§ **Action item**
Your answer should consist of the lines in the listing that hold "chart".

►

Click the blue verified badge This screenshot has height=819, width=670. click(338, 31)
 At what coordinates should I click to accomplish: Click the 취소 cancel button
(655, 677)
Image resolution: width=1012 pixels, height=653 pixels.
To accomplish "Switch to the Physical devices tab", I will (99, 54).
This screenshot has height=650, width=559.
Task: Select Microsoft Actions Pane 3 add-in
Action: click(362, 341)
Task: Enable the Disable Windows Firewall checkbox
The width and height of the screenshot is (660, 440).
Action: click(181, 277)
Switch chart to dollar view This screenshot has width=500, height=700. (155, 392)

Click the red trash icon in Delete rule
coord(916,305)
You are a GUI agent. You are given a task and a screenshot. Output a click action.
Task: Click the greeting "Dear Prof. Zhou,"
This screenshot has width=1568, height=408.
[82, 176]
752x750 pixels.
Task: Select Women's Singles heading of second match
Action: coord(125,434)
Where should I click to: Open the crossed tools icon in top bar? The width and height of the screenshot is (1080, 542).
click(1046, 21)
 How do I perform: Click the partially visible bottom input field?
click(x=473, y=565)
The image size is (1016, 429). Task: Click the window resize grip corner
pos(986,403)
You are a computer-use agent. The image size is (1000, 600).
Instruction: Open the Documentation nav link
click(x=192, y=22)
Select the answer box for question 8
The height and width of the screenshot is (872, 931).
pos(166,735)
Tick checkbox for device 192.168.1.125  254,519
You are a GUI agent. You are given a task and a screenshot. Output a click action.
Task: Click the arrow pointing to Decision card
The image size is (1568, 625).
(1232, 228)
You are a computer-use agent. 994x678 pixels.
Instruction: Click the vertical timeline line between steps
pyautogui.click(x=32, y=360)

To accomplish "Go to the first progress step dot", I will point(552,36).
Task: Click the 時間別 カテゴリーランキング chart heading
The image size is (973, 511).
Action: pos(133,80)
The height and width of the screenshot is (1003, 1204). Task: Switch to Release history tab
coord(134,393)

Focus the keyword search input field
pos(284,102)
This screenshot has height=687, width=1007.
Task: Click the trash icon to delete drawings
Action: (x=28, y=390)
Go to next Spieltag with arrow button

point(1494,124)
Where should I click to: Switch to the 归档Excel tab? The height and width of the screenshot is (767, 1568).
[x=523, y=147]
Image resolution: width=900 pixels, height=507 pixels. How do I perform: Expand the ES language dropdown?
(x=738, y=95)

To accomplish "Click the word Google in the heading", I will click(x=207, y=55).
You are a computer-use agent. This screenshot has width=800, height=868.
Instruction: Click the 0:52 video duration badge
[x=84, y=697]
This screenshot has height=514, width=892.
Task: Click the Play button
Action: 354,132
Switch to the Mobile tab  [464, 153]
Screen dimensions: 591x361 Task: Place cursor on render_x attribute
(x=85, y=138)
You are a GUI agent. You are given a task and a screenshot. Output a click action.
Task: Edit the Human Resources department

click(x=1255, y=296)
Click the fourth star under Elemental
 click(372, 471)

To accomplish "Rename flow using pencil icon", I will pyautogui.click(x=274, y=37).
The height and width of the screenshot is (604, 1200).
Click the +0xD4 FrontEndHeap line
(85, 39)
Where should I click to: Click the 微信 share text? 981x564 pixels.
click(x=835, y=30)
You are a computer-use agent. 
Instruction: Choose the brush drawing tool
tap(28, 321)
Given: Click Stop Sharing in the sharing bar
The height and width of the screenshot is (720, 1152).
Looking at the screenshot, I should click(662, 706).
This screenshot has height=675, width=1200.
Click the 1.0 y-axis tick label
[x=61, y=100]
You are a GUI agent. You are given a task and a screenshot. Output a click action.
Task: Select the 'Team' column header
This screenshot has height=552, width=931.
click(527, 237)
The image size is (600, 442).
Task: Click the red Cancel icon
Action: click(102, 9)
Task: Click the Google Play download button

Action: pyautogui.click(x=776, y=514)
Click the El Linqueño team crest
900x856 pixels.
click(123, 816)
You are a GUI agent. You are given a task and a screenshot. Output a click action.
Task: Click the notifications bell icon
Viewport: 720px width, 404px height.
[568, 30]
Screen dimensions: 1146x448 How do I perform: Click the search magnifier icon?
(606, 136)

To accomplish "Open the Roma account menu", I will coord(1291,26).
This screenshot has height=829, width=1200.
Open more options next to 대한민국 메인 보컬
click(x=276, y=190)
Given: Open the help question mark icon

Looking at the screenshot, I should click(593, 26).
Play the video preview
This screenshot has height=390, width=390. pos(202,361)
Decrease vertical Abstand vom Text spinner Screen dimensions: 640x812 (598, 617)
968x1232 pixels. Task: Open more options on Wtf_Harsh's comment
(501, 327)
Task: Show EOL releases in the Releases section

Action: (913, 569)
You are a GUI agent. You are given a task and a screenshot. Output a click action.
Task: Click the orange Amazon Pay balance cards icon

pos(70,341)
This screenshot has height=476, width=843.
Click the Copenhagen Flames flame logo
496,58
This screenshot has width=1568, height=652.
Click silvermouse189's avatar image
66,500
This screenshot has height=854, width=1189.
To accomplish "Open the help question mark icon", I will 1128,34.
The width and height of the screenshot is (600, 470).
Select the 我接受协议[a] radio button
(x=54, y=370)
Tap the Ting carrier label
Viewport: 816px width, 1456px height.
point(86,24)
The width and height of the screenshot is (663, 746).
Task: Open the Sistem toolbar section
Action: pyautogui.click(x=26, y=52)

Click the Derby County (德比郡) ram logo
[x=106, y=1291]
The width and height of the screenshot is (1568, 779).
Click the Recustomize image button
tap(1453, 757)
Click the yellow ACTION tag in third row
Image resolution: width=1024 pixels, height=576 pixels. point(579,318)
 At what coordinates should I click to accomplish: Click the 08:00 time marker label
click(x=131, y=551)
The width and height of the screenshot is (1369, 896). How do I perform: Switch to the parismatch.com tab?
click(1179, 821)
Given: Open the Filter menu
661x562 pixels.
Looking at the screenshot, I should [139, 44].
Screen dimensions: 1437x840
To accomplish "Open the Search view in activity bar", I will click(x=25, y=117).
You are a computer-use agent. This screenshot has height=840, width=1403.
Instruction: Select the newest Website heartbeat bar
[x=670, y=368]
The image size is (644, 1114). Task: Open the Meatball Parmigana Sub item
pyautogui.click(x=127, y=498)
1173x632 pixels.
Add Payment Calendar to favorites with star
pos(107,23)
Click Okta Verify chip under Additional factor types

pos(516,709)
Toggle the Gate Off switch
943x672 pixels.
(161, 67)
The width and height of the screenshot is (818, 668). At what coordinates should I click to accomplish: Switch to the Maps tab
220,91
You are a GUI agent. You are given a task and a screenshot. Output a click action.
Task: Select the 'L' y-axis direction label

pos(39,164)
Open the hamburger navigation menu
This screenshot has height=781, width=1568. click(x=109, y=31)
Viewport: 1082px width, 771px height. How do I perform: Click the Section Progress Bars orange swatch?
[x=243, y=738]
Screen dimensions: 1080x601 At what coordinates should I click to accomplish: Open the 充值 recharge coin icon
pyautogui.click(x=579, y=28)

◄

§ **Written solution**
Switch chart to dollar view This screenshot has width=500, height=700. (155, 392)
Task: Click the 時間別 カテゴリーランキング chart heading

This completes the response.